■ **TASK PROMPT**: For each line of the data below that contains "button", return that line.

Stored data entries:
·····
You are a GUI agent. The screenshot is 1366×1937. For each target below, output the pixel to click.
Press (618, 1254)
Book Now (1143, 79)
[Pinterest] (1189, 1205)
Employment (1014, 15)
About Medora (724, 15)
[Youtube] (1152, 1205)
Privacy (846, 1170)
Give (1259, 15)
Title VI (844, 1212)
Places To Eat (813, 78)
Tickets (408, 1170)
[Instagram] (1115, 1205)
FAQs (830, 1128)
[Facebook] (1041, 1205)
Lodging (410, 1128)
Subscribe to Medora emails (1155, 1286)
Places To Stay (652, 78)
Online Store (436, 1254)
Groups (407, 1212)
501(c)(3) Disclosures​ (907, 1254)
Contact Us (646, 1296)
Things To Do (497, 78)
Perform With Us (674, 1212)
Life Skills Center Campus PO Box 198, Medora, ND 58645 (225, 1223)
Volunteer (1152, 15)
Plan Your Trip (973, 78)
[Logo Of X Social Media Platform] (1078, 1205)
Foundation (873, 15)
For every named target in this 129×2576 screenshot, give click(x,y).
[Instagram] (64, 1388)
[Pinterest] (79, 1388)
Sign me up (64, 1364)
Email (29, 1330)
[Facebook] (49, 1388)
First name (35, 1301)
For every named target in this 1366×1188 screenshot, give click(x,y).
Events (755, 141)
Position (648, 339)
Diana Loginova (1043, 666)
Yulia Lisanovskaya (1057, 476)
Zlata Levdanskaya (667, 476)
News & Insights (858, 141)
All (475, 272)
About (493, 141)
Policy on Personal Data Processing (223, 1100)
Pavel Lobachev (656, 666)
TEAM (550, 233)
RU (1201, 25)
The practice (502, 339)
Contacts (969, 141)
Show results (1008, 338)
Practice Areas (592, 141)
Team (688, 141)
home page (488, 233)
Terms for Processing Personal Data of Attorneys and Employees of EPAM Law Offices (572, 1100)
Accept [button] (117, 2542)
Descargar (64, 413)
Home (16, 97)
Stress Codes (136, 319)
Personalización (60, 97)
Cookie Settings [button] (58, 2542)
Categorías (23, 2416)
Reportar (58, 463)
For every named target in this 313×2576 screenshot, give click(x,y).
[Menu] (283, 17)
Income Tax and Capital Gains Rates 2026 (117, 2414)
·····
■ **TASK OUTPUT**:
Accept [button] (117, 2542)
Cookie Settings [button] (58, 2542)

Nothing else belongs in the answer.